History of solar aviation
During the energy crisis of the 1970s, solar energy via photovoltaic panels was identified as an alternative energy source for humanity. Solar-powered airplanes have recently piqued the curiosity of the general public and the aviation industry due to their use as an environmentally friendly alternative.
Sunrise, the world’s first solar-powered airplane, took flight in 1974. Solar-powered airplanes have come a long way since then. Solar-powered airplanes, unlike ordinary airplanes, capture solar irradiance and convert it into electrical energy using photovoltaic panels.
Preference of solar-powered planes over traditional planes
Due to the inexhaustible supply of solar electricity, solar-powered aircraft have significant potential for High Altitude Long Endurance (HALE) missions.
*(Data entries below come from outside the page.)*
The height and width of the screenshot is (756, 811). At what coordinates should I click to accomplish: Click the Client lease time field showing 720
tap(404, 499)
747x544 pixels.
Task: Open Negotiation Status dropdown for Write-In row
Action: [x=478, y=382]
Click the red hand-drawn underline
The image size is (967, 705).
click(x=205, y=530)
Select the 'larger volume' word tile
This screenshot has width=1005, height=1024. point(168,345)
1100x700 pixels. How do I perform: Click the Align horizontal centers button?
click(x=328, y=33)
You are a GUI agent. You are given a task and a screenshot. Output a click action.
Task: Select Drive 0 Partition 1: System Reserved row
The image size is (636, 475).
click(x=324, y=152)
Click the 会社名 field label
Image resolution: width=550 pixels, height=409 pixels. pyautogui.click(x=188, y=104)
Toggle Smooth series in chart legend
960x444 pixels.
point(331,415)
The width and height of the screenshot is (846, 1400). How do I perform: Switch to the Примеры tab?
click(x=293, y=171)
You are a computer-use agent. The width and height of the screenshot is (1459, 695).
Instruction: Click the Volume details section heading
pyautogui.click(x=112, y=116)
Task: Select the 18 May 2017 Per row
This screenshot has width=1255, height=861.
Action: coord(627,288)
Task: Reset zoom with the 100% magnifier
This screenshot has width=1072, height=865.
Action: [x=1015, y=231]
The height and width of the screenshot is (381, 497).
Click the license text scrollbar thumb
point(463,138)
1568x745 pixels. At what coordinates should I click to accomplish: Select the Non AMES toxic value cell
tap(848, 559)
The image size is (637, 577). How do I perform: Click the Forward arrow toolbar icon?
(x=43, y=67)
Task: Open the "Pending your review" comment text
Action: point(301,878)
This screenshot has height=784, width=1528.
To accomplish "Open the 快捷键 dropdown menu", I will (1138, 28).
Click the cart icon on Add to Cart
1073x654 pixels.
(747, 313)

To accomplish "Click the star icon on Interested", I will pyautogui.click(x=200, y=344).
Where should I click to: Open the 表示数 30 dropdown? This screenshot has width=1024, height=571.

Solar-powered planes can be built to fly near space; i.e. just above the atmospheric flight region but below the spacecraft flight region (about 20-100 km).
They can sail perpetually for an extended period of time, even years, depending on the durability of the aircraft system and sunlight conditions, which conventional aircraft cannot achieve due to their operational limitations. Another major benefit is the massive reduction in emissions, with almost 80% less carbon emissions than a traditional aircraft.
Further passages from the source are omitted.